━━ Material shown ━━

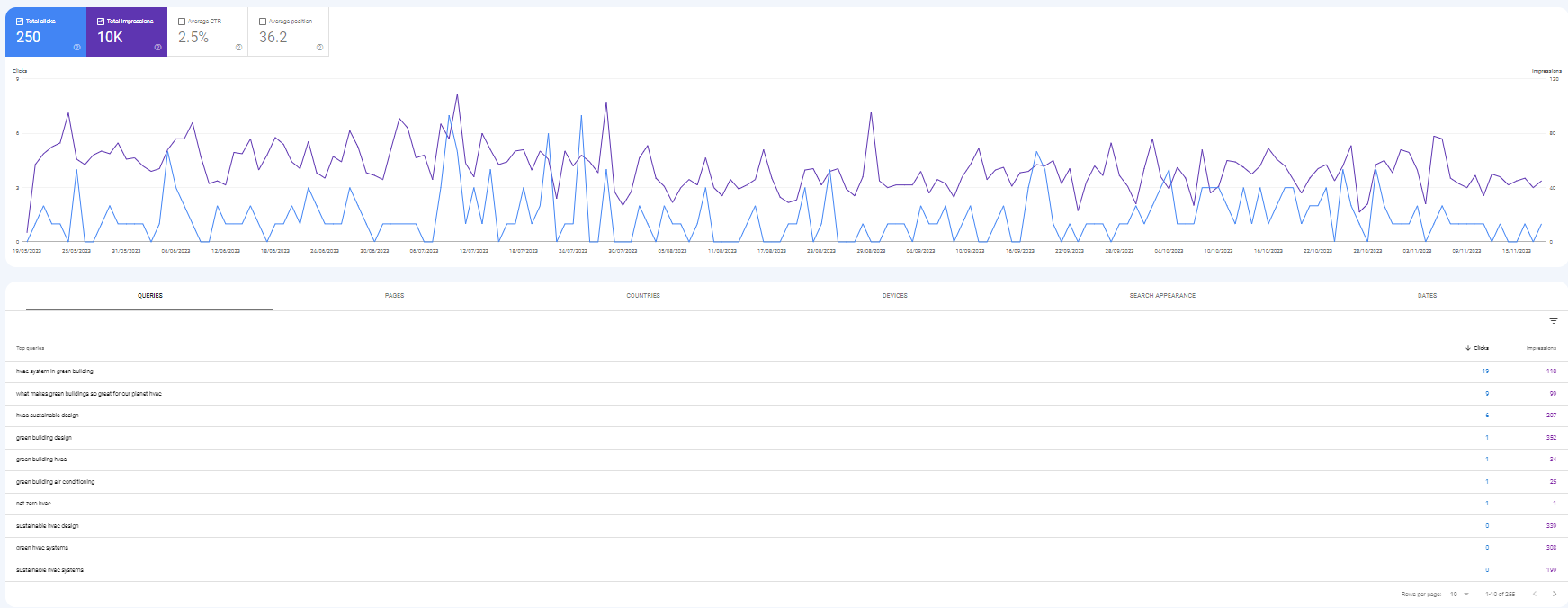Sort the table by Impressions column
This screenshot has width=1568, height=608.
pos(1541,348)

━━━
━━ Material shown ━━

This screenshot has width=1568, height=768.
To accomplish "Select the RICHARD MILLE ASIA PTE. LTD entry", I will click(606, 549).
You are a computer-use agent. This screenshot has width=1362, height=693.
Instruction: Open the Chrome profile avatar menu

━━━

**Challenge**. Reproduce the listing word for word, everything from the line containing "You are a computer-use" down to the line containing "Instruction: Open the", with both of those lines included.

**Reply**.
You are a computer-use agent. This screenshot has width=1362, height=693.
Instruction: Open the Chrome profile avatar menu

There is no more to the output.